[START OF The input]

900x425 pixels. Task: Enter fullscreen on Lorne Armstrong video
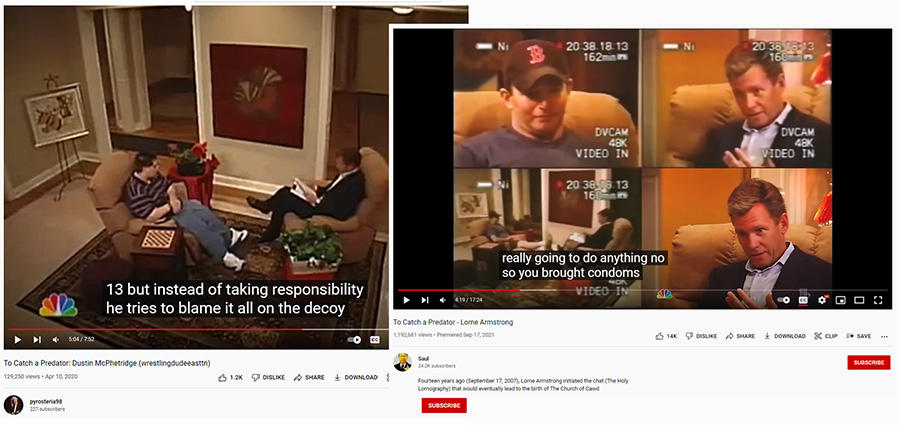(878, 300)
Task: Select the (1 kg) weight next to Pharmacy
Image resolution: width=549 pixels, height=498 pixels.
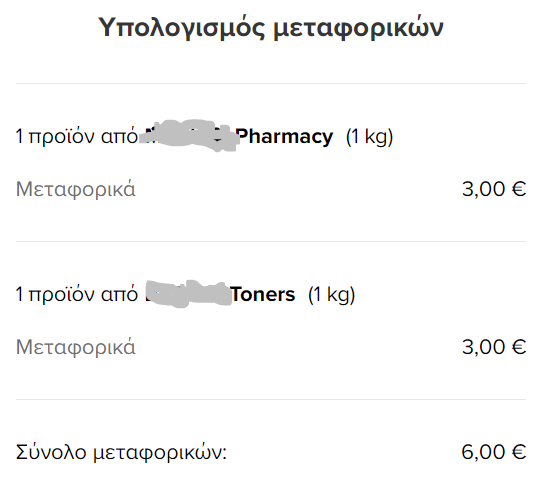Action: click(369, 137)
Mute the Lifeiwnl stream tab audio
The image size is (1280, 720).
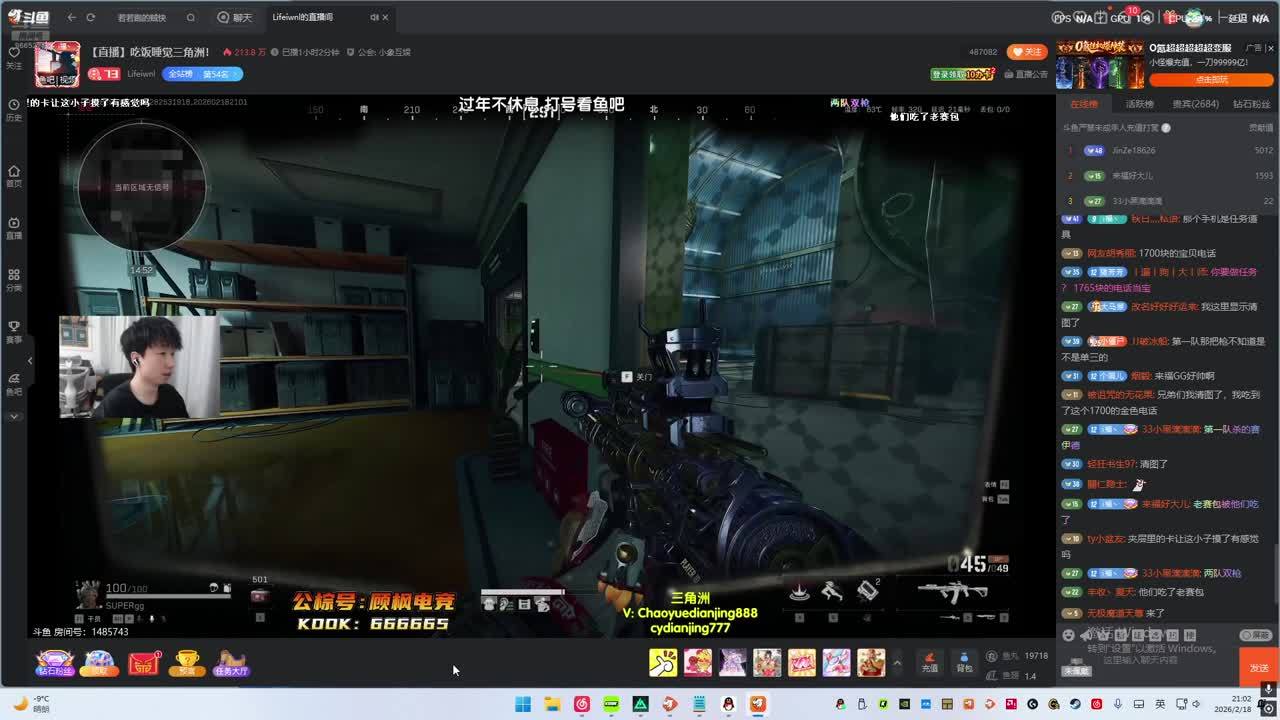click(x=374, y=17)
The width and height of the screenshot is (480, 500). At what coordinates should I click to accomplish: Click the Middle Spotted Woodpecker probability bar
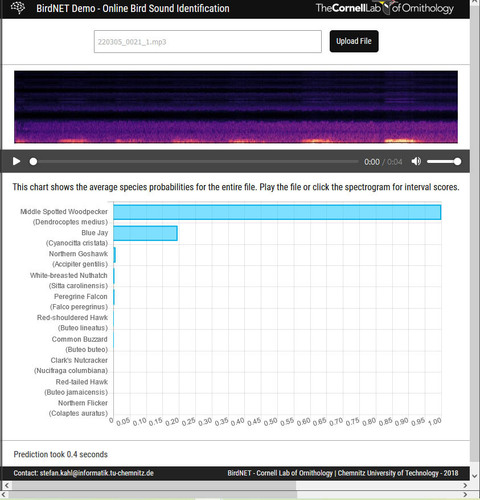tap(277, 212)
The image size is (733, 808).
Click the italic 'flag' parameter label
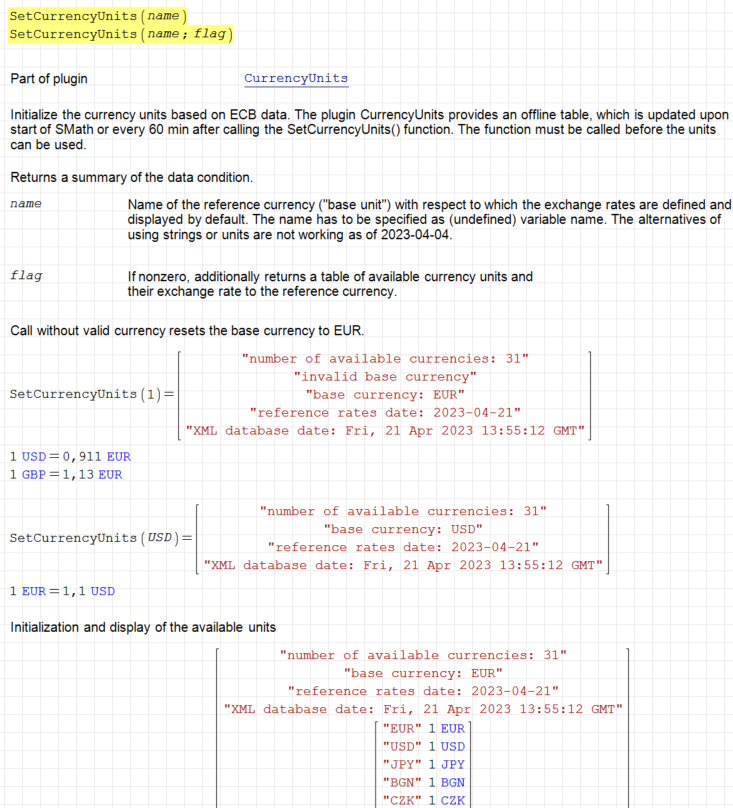[26, 276]
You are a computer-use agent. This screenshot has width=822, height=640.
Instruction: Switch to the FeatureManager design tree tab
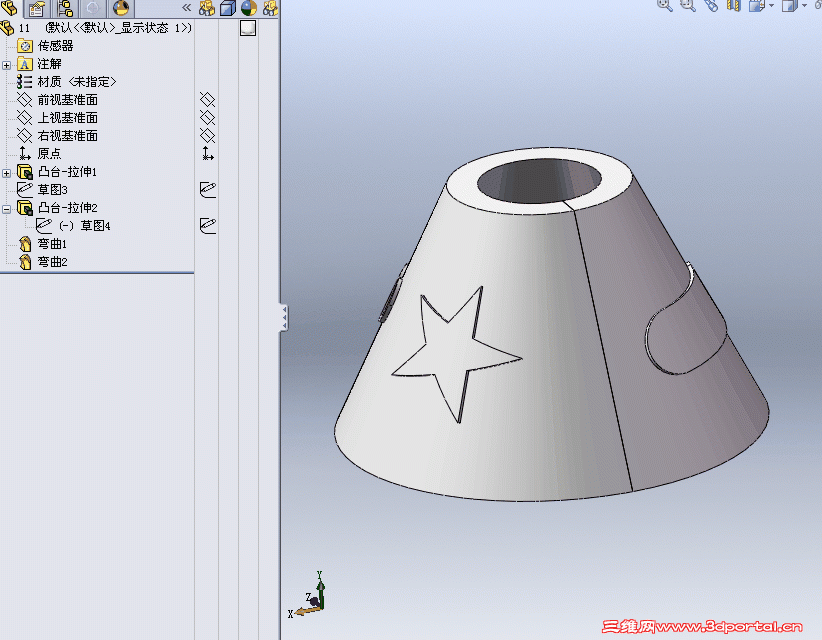tap(11, 9)
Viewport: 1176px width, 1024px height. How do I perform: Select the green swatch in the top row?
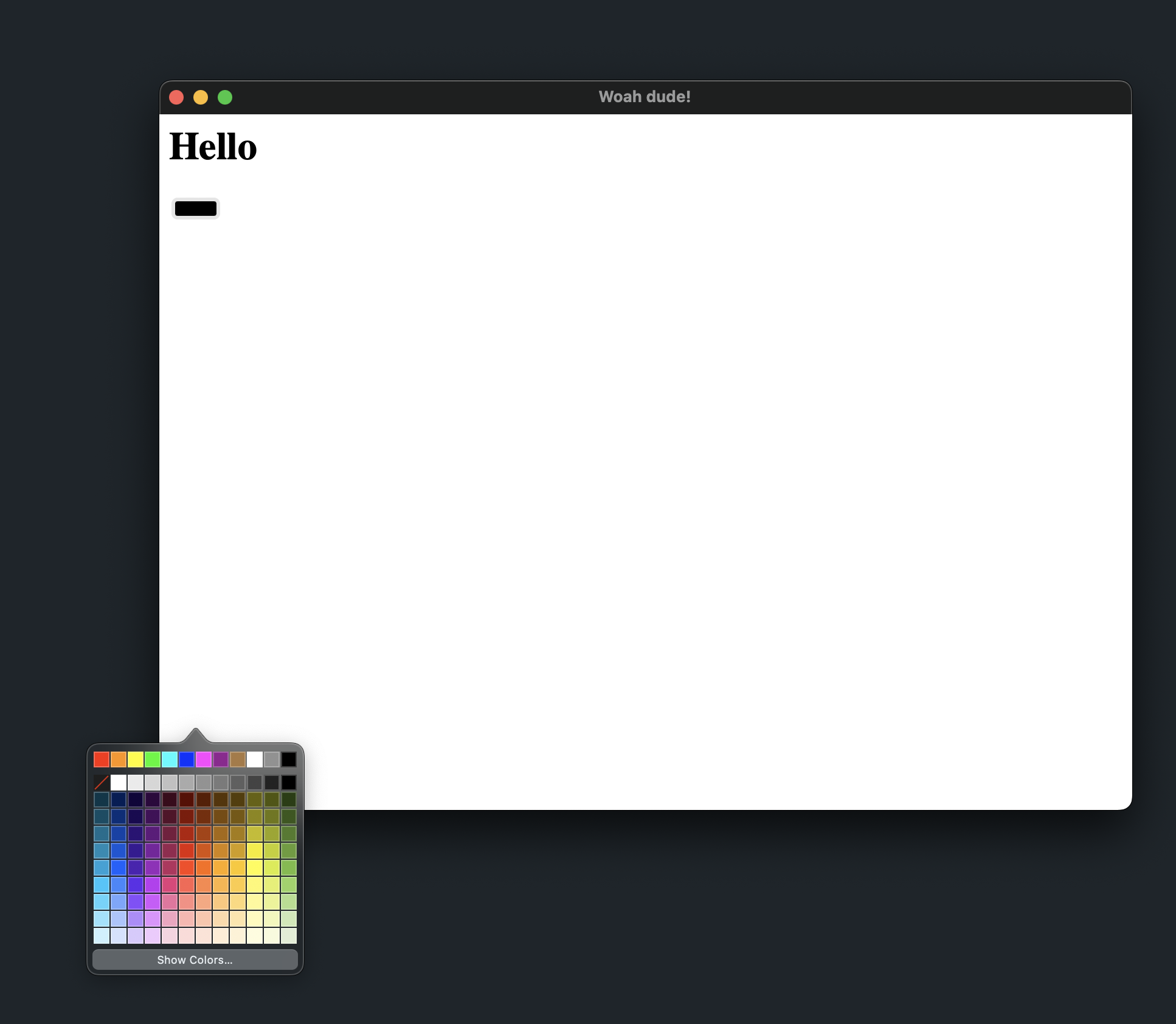point(153,759)
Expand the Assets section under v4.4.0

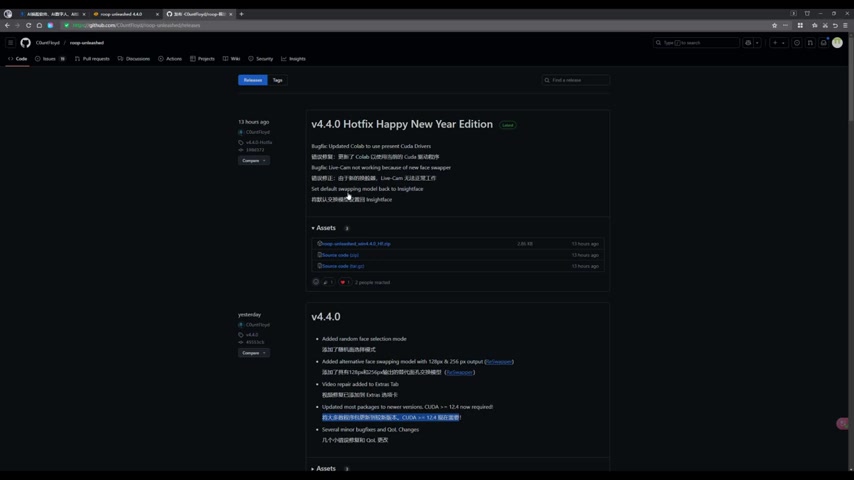coord(324,468)
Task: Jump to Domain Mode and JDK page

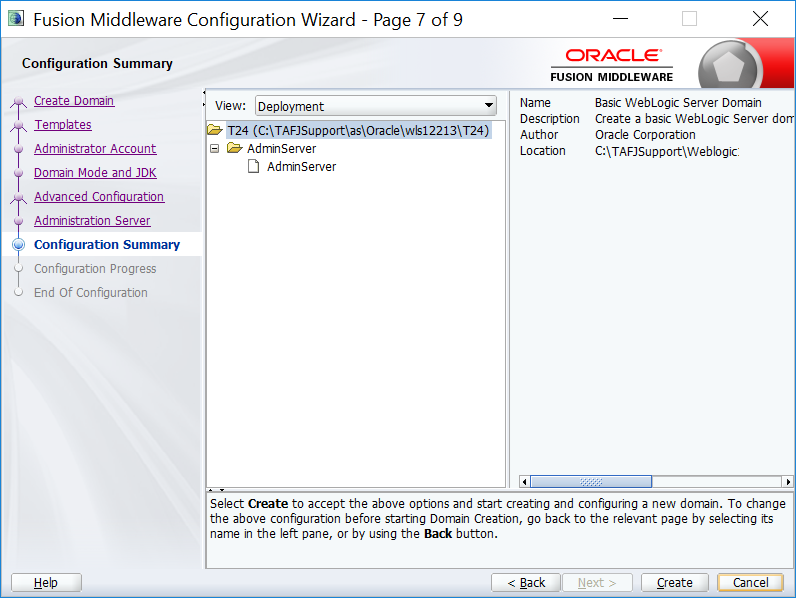Action: (x=95, y=173)
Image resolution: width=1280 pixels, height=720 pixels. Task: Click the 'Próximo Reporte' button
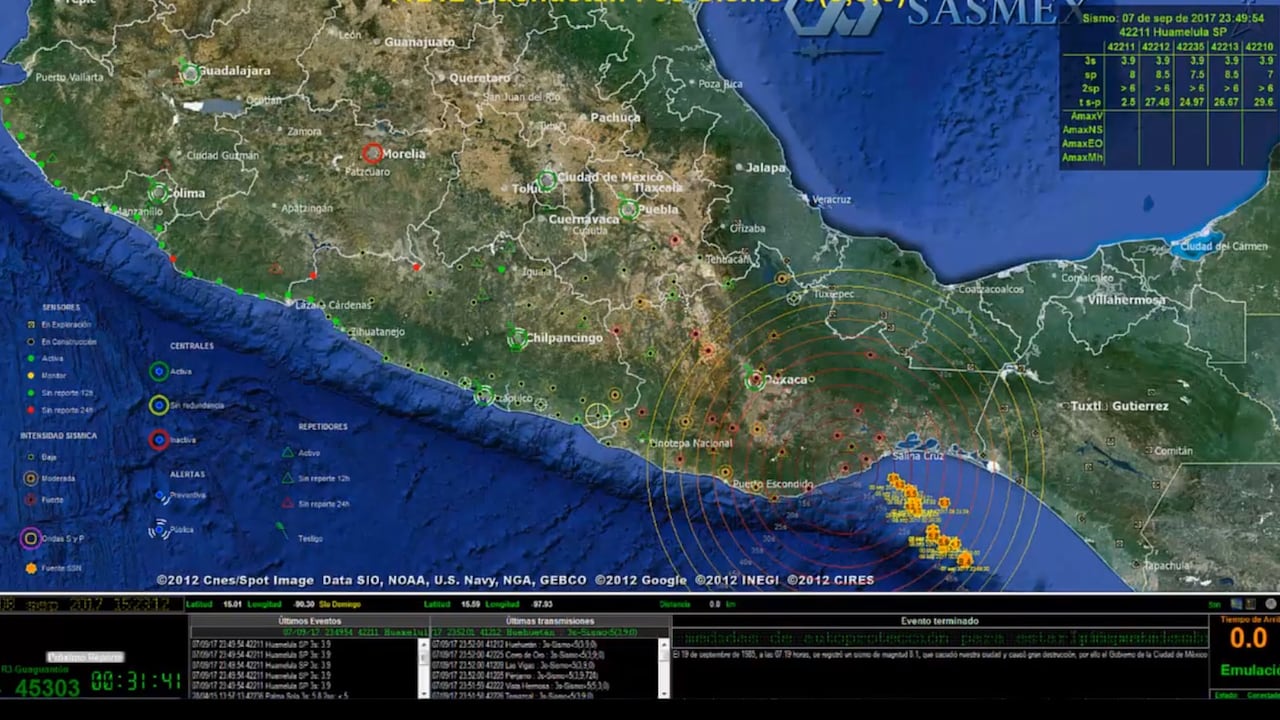(85, 657)
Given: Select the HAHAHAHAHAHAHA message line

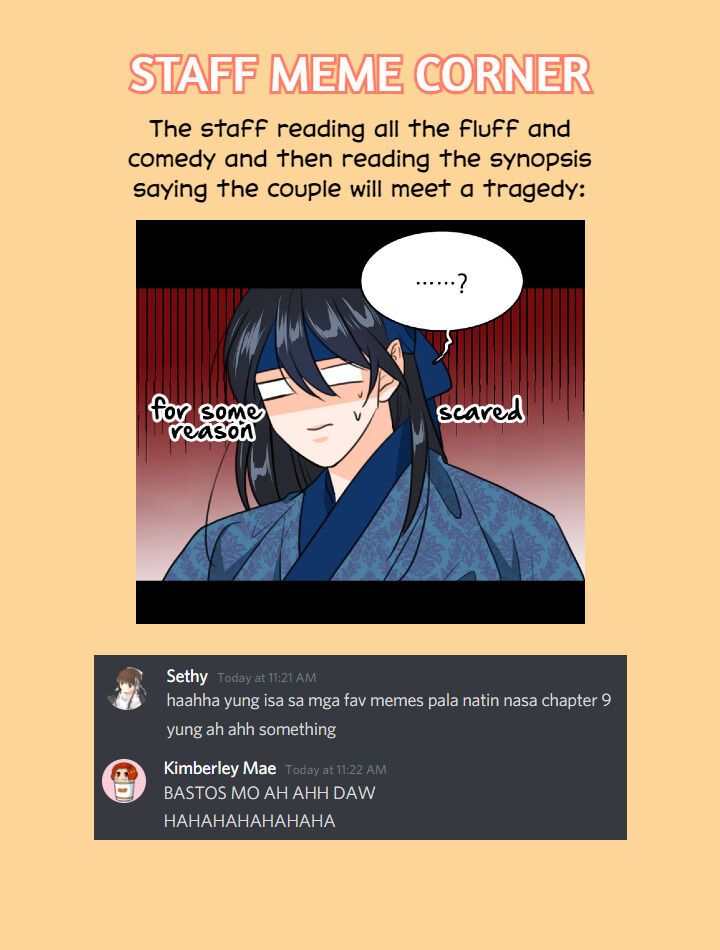Looking at the screenshot, I should tap(249, 822).
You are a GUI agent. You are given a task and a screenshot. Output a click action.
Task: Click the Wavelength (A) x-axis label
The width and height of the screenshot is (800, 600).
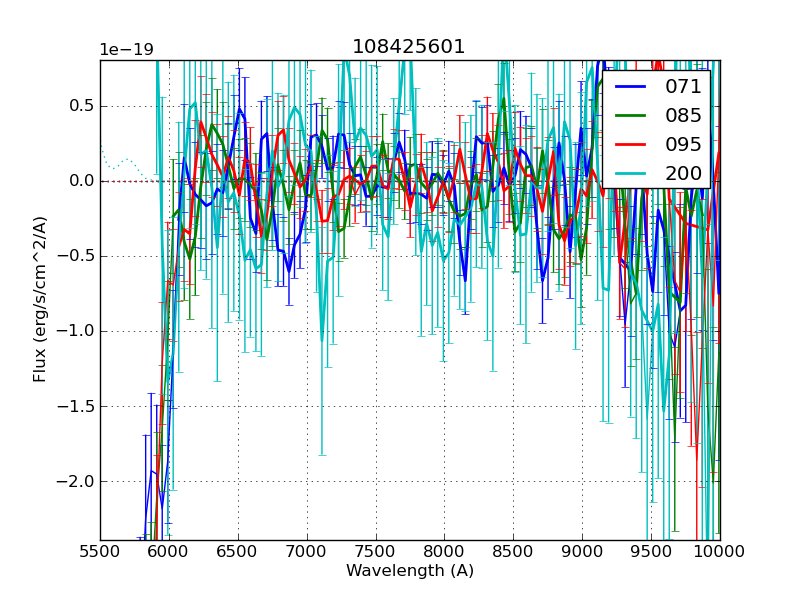[410, 571]
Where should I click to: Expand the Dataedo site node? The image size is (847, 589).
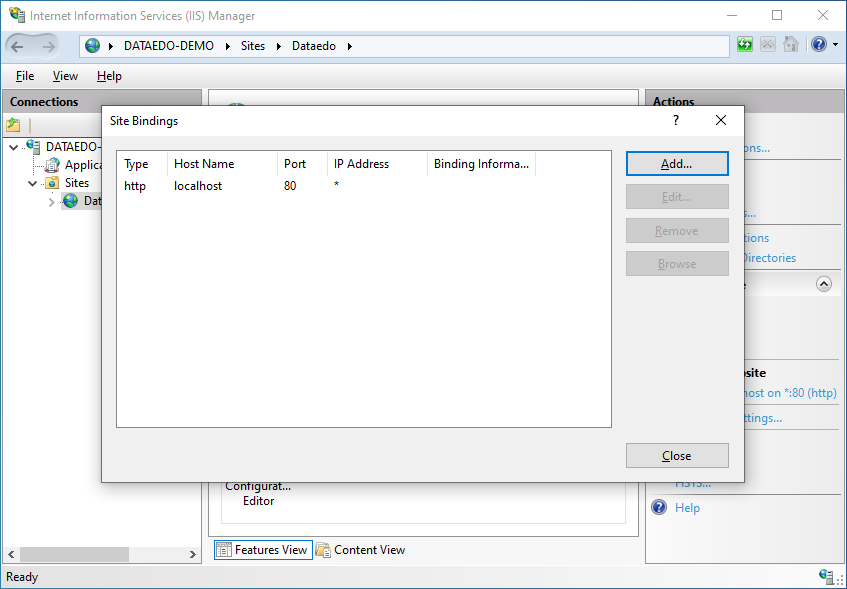pyautogui.click(x=52, y=202)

[END OF The input]

Problem to solve:
Transcribe the items from the beginning through the line containing "Action: (x=95, y=173)", keeping every line unchanged and leaving out the pictures.

Result for this exercise:
900x425 pixels. Task: Enter fullscreen on Lorne Armstrong video
(878, 300)
Task: Select the (1 kg) weight next to Pharmacy
Image resolution: width=549 pixels, height=498 pixels.
Action: click(369, 137)
Mute the Lifeiwnl stream tab audio
The image size is (1280, 720).
click(x=374, y=17)
The width and height of the screenshot is (480, 500). At what coordinates should I click to accomplish: Click the Middle Spotted Woodpecker probability bar
tap(277, 212)
The image size is (733, 808).
Click the italic 'flag' parameter label
[26, 276]
You are a computer-use agent. This screenshot has width=822, height=640.
Instruction: Switch to the FeatureManager design tree tab
tap(11, 9)
Viewport: 1176px width, 1024px height. How do I perform: Select the green swatch in the top row?
point(153,759)
Expand the Assets section under v4.4.0

coord(324,468)
Task: Jump to Domain Mode and JDK page

Action: (x=95, y=173)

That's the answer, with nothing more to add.